How to educate employees, schedule phishing training, and implement additional layers of security to defend your apps, APIs, and infrastructure from potential threats. Stay ahead of cybercriminals and ensure a secure holiday season for your business.
With the winter holiday season fast approaching, scams targeting online shoppers will be on the rise. Attackers and bad actors will go to any lengths to get your data and hard-earned cash using techniques, including phishing emails and mobile texts containing links to fake websites designed to look like legitimate brands.
All it takes is one employee or user to open an authentic-looking phishing email or text on a corporate device, click on a link to launch what’s claiming to be a real-life website, and your business could be under attack from ransomware, malware, and other nasty threats that will place your organisation, network, apps, and data in danger.
So, here are six ideas to help educate and protect your organisation and your employees and users from attacks.
- Remind employees and users their work devices shouldn’t be used for personal business, especially shopping.
- Schedule refresher phishing training to coincide with the upcoming holidays. Or send a reminder to employees and users not to access personal email or texts on work devices, especially not to open unsolicited emails or texts. Do not click on links in any email or text. Instead, they should directly access the URL and website of the source company.
- Even if a website, text, or ad may look legitimate and be encrypted—with the little padlock in the URL address—it may be a route to a phishing website. They shouldn’t provide credentials, including login or personal or financial info on the site. Again, they should access the source company’s URL and website directly.
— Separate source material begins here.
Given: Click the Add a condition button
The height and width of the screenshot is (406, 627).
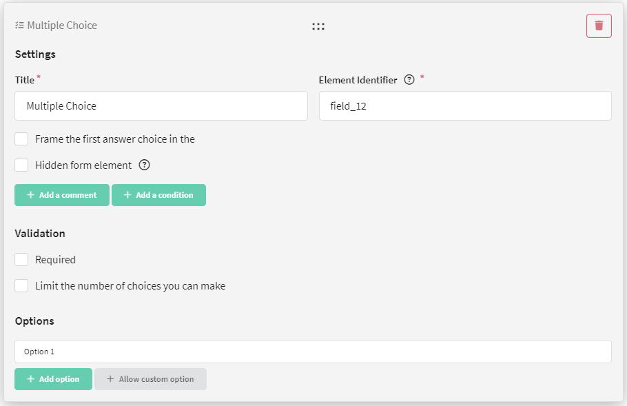Looking at the screenshot, I should click(158, 195).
- An email, text, or ad promoting any deal that sounds too good to be true is likely a trap. Don’t click on the provided link. To find the item, always visit the retailer, e-commerce company, or manufacturer’s website. The same goes for items sold out on any website but available—and only for a limited time—from a single source. Don’t click that link!
- Tell employees and users if they receive an email or text about an upcoming delivery that includes a link to track the order, says the order is lost and provides a link to trace it, or provides any other link, not to click the link but to go to the provider’s web page directly and track or trace their order from there.
- Be wary of emails or texts from delivery services asking for a credit card or other personal or financial information to deliver a package. Again, go to the provider’s web page directly to track or trace the order.
Unfortunately, these types of reminders and warnings may not be enough. All it takes is one employee or user to slip up and click a link, and your business can be negatively affected.
That is why it’s always worth having additional layers of security in place – especially to defend what matters most: your apps, APIs, and underlying infrastructure. Organisations should also consider bot protection that can secure web and mobile apps and APIs from automated attacks, which can quickly escalate to advanced emulation of human behaviour.